Task prompt:
Please quote the rows below, beginning at the line that contains "Where should I click to: Open Translate" and stopping after the line that contains "Action: 19,35".
### Data to process ###
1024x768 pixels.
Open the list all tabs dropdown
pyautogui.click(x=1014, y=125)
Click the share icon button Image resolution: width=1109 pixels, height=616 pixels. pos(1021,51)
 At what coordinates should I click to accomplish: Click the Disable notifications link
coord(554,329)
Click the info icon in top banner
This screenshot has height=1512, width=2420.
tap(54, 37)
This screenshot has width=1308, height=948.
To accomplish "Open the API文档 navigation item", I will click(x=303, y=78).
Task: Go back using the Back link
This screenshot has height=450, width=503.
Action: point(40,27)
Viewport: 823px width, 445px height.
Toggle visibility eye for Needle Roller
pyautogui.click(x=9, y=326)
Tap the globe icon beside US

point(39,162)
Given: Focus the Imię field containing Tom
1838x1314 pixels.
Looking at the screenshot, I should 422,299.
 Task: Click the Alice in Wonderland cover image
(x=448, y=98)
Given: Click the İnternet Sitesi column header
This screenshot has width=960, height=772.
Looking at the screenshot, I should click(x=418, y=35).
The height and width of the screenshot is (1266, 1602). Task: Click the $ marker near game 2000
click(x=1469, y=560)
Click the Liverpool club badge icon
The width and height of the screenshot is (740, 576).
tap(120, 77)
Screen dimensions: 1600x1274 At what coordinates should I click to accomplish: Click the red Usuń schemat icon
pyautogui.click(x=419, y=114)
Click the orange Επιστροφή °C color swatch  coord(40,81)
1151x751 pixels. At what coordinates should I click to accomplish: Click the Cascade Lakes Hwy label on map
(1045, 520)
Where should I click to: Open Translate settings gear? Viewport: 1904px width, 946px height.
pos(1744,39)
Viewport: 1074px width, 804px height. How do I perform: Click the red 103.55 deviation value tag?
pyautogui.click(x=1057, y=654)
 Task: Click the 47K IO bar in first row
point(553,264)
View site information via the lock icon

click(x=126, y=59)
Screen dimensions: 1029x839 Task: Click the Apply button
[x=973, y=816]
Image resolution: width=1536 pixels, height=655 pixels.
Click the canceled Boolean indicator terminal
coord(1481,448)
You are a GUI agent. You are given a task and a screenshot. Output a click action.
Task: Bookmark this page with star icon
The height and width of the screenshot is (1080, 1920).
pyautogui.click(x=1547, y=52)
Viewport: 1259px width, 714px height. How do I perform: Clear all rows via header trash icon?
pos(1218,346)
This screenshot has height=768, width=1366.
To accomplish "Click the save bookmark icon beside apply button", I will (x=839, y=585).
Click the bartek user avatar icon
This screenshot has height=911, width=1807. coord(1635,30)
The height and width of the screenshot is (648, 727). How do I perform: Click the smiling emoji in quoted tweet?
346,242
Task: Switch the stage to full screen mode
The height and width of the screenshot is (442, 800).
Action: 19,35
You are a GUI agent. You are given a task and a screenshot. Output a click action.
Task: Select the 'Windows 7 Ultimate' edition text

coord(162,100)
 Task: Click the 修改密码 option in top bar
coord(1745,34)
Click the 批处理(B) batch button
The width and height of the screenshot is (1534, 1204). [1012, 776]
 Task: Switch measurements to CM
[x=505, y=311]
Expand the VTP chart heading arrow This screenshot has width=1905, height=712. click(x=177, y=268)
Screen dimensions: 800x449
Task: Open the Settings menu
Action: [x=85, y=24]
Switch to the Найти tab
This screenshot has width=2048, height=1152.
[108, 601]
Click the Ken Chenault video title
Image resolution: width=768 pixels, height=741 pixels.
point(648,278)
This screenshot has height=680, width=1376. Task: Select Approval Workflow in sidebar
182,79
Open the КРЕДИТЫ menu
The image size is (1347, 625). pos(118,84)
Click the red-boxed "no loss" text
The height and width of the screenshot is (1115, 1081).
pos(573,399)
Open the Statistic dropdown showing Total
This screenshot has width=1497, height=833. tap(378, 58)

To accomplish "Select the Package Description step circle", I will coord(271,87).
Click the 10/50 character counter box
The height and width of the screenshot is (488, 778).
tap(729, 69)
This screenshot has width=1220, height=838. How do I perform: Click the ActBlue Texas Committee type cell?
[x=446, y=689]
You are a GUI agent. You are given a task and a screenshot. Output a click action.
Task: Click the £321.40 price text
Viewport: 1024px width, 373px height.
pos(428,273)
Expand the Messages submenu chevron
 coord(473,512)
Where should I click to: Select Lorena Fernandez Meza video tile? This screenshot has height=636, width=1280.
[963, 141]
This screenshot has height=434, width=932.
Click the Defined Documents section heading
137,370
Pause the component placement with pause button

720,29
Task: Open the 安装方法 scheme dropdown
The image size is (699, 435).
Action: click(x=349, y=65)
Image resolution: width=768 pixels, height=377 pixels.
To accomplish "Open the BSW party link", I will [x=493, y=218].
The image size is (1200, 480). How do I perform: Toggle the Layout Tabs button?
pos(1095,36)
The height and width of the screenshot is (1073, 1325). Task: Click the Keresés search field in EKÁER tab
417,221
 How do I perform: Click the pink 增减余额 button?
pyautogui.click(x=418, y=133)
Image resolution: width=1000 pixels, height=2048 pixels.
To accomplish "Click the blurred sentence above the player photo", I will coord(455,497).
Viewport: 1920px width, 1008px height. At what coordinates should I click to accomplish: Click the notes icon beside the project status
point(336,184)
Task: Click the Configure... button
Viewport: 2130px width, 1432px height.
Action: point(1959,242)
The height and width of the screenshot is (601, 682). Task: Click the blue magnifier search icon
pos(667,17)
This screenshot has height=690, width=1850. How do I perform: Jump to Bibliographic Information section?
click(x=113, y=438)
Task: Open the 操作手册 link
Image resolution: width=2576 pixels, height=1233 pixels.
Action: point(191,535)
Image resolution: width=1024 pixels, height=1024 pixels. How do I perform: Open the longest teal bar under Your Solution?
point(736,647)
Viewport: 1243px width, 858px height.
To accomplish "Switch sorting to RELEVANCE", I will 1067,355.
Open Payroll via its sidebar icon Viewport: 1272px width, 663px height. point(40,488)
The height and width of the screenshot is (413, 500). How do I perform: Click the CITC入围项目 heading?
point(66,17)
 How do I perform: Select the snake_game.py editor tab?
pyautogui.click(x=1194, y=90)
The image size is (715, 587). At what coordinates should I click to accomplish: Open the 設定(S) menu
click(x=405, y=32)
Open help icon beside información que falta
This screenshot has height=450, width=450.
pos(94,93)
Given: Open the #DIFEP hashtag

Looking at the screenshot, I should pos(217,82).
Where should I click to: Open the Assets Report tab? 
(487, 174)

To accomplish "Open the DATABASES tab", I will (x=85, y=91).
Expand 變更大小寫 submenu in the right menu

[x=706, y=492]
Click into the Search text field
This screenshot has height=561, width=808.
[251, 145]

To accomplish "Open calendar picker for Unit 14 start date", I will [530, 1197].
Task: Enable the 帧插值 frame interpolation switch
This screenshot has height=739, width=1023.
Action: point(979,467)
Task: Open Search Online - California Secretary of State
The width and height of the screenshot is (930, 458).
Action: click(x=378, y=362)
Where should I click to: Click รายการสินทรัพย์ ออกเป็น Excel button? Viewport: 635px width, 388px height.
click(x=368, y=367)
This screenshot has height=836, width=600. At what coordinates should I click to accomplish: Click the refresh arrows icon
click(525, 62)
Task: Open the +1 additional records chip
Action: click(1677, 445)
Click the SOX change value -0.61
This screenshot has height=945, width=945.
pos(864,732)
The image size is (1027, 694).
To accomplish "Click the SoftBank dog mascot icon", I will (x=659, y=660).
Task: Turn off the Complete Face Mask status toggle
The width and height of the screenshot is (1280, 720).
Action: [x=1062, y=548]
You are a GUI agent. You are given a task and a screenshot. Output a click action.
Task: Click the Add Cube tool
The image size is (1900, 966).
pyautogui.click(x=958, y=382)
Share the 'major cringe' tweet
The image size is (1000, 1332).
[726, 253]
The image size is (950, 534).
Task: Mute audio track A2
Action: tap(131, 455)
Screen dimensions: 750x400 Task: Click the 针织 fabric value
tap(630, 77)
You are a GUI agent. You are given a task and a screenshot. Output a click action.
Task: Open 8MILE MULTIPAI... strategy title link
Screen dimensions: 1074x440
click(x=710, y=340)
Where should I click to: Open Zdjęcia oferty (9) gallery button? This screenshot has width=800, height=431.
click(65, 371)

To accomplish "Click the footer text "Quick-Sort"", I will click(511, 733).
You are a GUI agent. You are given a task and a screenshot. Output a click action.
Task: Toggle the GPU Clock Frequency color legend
###
Answer to this task:
Where should I click to: Open Translate settings gear? Viewport: 1904px width, 946px height.
pos(1744,39)
Viewport: 1074px width, 804px height. How do I perform: Click the red 103.55 deviation value tag?
pyautogui.click(x=1057, y=654)
 Task: Click the 47K IO bar in first row
point(553,264)
View site information via the lock icon

click(x=126, y=59)
Screen dimensions: 1029x839 Task: Click the Apply button
[x=973, y=816]
Image resolution: width=1536 pixels, height=655 pixels.
Click the canceled Boolean indicator terminal
coord(1481,448)
You are a GUI agent. You are given a task and a screenshot. Output a click action.
Task: Bookmark this page with star icon
The height and width of the screenshot is (1080, 1920).
pyautogui.click(x=1547, y=52)
Viewport: 1259px width, 714px height. How do I perform: Clear all rows via header trash icon?
pos(1218,346)
This screenshot has height=768, width=1366.
To accomplish "Click the save bookmark icon beside apply button", I will (x=839, y=585).
Click the bartek user avatar icon
This screenshot has height=911, width=1807. coord(1635,30)
The height and width of the screenshot is (648, 727). How do I perform: Click the smiling emoji in quoted tweet?
346,242
Task: Switch the stage to full screen mode
The height and width of the screenshot is (442, 800).
Action: 19,35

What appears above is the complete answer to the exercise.